OBERMILLER, Evgenij Evgen’evič. Petergof (Petrodvorec) 29.10.1901 — Leningrad 3.6.1935. Russian Indologist and Tibetan Scholar. Dr. 1935. Worked in Petrograd/Leningrad. Son of an official. He lost early his parents and lived with his aunts, who taught him music and Western languages. Matriculated from classical gymnasium in 1918, he started studies at Physical-Mathematical Faculty of Petrograd University, but soon had to interrupt because of financial difficulties and get a job. After four years work in different offices returned to the University in 1922, but now at Political Faculty, studying Buddhology under Ščerbatskoj. After graduating in 1925 started immediately research work, publishing the first results as early as 1927. From 1928 Assistant (sotrudnik) at Institut buddijskoj kul’tury (AN SSR), but had to retire because of illness in 1930, although he formally belonged to the staff of Oriental Institute until his death. Dr. literaturovedenija 1935. Five times fieldwork in Burjatia. Since his student times Obermiller had been frequently ill and now his situation was rapidly deteriorating. He never lost his enthusiasm in research: When he lost the use of his right hand he learnt to use the left and when he lost the capability of moving he concentrated on work in his home in Leningrad. His last visit to Burjatia he made as an invalid, with the help of bearers. His abilities failed further and he became bound to bed, but his intellect remained clear. His aunt, Elizaveta Karlovna Švede, was his nurse and his secretary (as he could no longer even write), and this way he dictated his most important works.

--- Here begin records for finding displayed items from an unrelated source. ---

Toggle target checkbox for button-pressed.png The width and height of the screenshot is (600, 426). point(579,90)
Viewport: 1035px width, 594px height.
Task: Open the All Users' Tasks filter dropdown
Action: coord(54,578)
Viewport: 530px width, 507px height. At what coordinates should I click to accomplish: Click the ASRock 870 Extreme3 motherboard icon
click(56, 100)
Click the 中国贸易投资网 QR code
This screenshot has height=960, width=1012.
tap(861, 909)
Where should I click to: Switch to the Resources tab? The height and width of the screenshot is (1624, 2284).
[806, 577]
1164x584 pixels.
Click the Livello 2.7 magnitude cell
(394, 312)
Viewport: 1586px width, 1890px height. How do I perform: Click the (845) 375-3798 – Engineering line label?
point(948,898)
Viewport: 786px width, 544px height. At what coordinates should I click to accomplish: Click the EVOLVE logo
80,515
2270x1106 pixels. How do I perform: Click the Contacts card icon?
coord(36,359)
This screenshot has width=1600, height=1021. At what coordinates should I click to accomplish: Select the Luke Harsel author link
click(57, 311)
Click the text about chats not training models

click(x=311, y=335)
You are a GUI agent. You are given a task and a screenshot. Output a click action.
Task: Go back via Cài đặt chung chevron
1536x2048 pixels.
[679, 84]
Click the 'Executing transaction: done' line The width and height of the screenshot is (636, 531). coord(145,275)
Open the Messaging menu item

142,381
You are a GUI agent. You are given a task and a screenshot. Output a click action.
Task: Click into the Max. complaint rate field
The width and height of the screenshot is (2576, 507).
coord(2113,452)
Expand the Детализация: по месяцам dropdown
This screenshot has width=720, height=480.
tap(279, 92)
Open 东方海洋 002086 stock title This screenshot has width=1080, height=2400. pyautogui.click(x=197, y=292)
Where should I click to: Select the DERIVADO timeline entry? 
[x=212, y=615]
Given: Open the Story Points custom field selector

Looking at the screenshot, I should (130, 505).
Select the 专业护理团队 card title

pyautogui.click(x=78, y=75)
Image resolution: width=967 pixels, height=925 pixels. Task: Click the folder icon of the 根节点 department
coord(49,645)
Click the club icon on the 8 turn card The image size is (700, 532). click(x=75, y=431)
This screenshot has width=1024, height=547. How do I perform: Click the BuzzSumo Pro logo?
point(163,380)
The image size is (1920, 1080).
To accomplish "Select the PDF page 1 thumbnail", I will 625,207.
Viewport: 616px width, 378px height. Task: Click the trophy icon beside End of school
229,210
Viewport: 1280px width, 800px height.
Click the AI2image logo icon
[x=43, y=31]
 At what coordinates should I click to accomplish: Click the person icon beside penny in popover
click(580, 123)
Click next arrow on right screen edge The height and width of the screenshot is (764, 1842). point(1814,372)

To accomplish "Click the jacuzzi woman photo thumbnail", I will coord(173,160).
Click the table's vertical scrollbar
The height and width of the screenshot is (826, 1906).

Obermiller’s competence of Sanskrit and Tibetan was excellent and during his short scholarly life he became one of the best specialists of Tibetan literature and Mahāyāna Buddhism. The Soviet Academy of Sciences accepted him as correspondent member in 1934 and conferred a doctorate in 1935. He died just before the persecution of Buddhist scholars began.

Publications: At least 120 publications, e.g.

Index verborum Sanskrit–Tibetan and Tibetan–Sanskrit in Dharmakīrti, Nyāya­bindu and Dharmottara, Nyāyabinduṭīkā. Bibl. Buddh. 24-25. 1927-28.

Edited in Tibetan with Ščerbatskoj: Abhisamayālaṅkāra Prajñāpāramitā Upadeśa­śāstra. 1. 12+112 p. Bibl. Buddh. 23. Lg. 1929; Sphuṭārtha Abhidharmakośa­vyākhyā, the work of Yaśomitra. Second Kośa­sthāna. 96 p. Bibl. Buddh. 21. Lg. 1931.

Translated: Bu-ston’s History of Buddhism. 1-2. Materialien zur Kunde des Buddhismus 18-19. Heidelberg 1931-32 (with corrections in JRAS 1935, 299-306).

– “The Sublime Science of the Great Vehicle of Salvation … of Ārya Maitreya with a commentary by Āryāsaṅga”, AO 9, 1931, 81-306; “The Doctrine of Prajñā-pāramitā as exposed in the Abhisamayālaṁkāra of Maitreya”, AO 11, 1933, 1-133 & 334-354; “Nirvāṇa according to the Tibetan tradition”, IHQ 10, 1934, 211-257; articles in IHQ 5 & 9; JGIS 1934; etc.

Analysis of the Abhisamayālaṅkāra. 1-2. 275 p. L. 1933-36 & 3. 1943 (all as Calc. Oriental Series 27).

Review od Winternitz, A History of Indian Literature. 2, OLZ 38, 1935, 546-559.

Edited in Sanskrit and Tibetan: Prajñāpāramitāratnaguṇasaṁcayagāthā. Bibl. Buddh. 29. 1937.

Introduction and facsimile edition: Kamalašila: Bhavanakrama (Traktat o sozercanii). 67 p. Moscow 1963.

Prajñāpāramitā in Tibetan Buddhism. 17+174 p. Delhi 1988.

Sources: Life in his 1963 book, 7-11, with photo; Bongard-Levin & Vigasin 1984, 153f. with another photo; Miliband 1977, 1995; Roerich, JGIS 12, 1945, 93-95; *Stcherbatsky, IHQ 12, 1936, 380-382 (with bibliography); Russian Vikipedija briefly with photo; photo also in Vigasin 2008, 432.